New benefit increases veterans’ access to urgent care in the community

Two years ago, the Veterans Affairs healthcare system (VA) began rolling out a new benefit, enabling Veterans to receive urgent care from a network of community providers—rather than visiting a VA emergency department or clinic. Progress toward expanding community care services for Veterans is the focus of a special supplement to the May issue of Medical Care. The journal is published in the Lippincott portfolio by Wolters Kluwer.

The urgent care benefit “provides a new way to deliver unscheduled, low-acuity acute care to Veterans,” according to the new research by Anita Vashi, MD, MPH, MHS, of VA Palo Alto Health Care System and colleagues. The study is one of 12 research papers and commentaries on “Innovations in Community Care Programs, Policies, and Research”—focusing on Veterans’ use of healthcare services in the community, and how VA centers interact with community care providers.

What’s the best balance of VA and community care? That’s the ‘billion-dollar question’

Dr. Vashi and colleagues analyzed initial data on how Veterans are using the community urgent care benefit, which was implemented starting in June 2019. Eligible Veterans were able to receive urgent care from providers in VA’s community network, without prior authorization. Focusing on minor illnesses and injuries that might otherwise lead to emergency department (ED) visits, the program was part of VA’s “Maintaining Internal Systems and Strengthening Integrated Outside Networks” (MISSION) Act, designed to increase Veterans’ access to health care in VA facilities and the community.

Through the first nine months of the program, 138,305 Veterans made a total of 175,821 urgent care visits to VA community network providers. That accounted for 2.4 percent of a cohort of 5.9 million potentially eligible Veterans. By comparison, 7.3 percent of Veterans visited a VA ED or clinic for lower-acuity (non-emergency) conditions during the same period.

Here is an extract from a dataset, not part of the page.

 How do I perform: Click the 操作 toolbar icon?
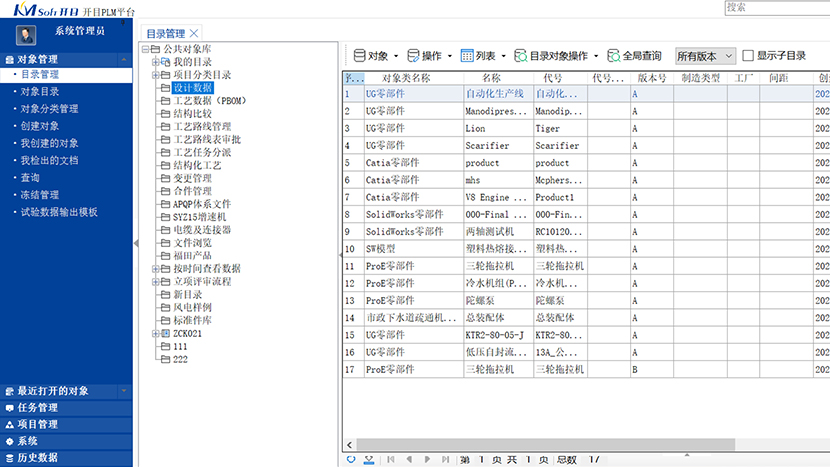[x=413, y=56]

Dr. Vashi and colleagues examined trends in community urgent care use, including factors associated with urgent care rather than ED visits. Urgent care visits generally increased over time and varied between regions. Most Veterans using urgent care lived in urban areas—more than 80 percent lived within 30 minutes of a VA primary care site. Most had no copays for urgent care visits.

Upper respiratory infections, back pain, and bronchitis were the most frequent reasons for community urgent care visits. Common procedures and treatments included chest x-rays, influenza or strep testing, and urinalysis. Average cost to VA for urgent care visits was $132, with total costs of about $23 million.

On analysis adjusting for other factors, women and younger Veterans were more likely to take advantage of the urgent care benefit. Driving time was a key factor: Veterans who lived more than 60 minutes from a VA ED or VA urgent care center were twice as likely to choose community urgent care services.

The study provides key information on how “early adopters” are taking advantage of the urgent care benefit. “As the program continues to expand and evolve, impacts on care coordination, medication safety, outcomes, and shifts in utilization of VA primary and emergency services must be evaluated,” Dr. Vashi and coauthors write.

While most care is still provided at VA Medical Centers and outpatient sites, initiatives including the MISSION Act have greatly expanded Veterans’ ability to seek care at private health care providers, clinics, and hospitals in the community. The papers in the new open-access supplement offer “a broad examination of the first two years of MISSION Act implementation, and highlights areas where additional research is needed to understand Veterans’ perceptions, satisfaction and use of VA Community Care,” according to an introductory guest editorial by Kristin Mattocks, Ph.D., of VA Central Western Massachusetts and colleagues.

The supplement papers are an important step toward providing the best experience for Veterans in choosing among their healthcare options. Dr. Mattocks and coauthors conclude: “The enduring challenge for VA—literally the ‘billion dollar question’ – is to determine what balance of in-person VA care, virtual VA care, and care in the community offers the optimal balance of timely, patient-centered and high-quality care.”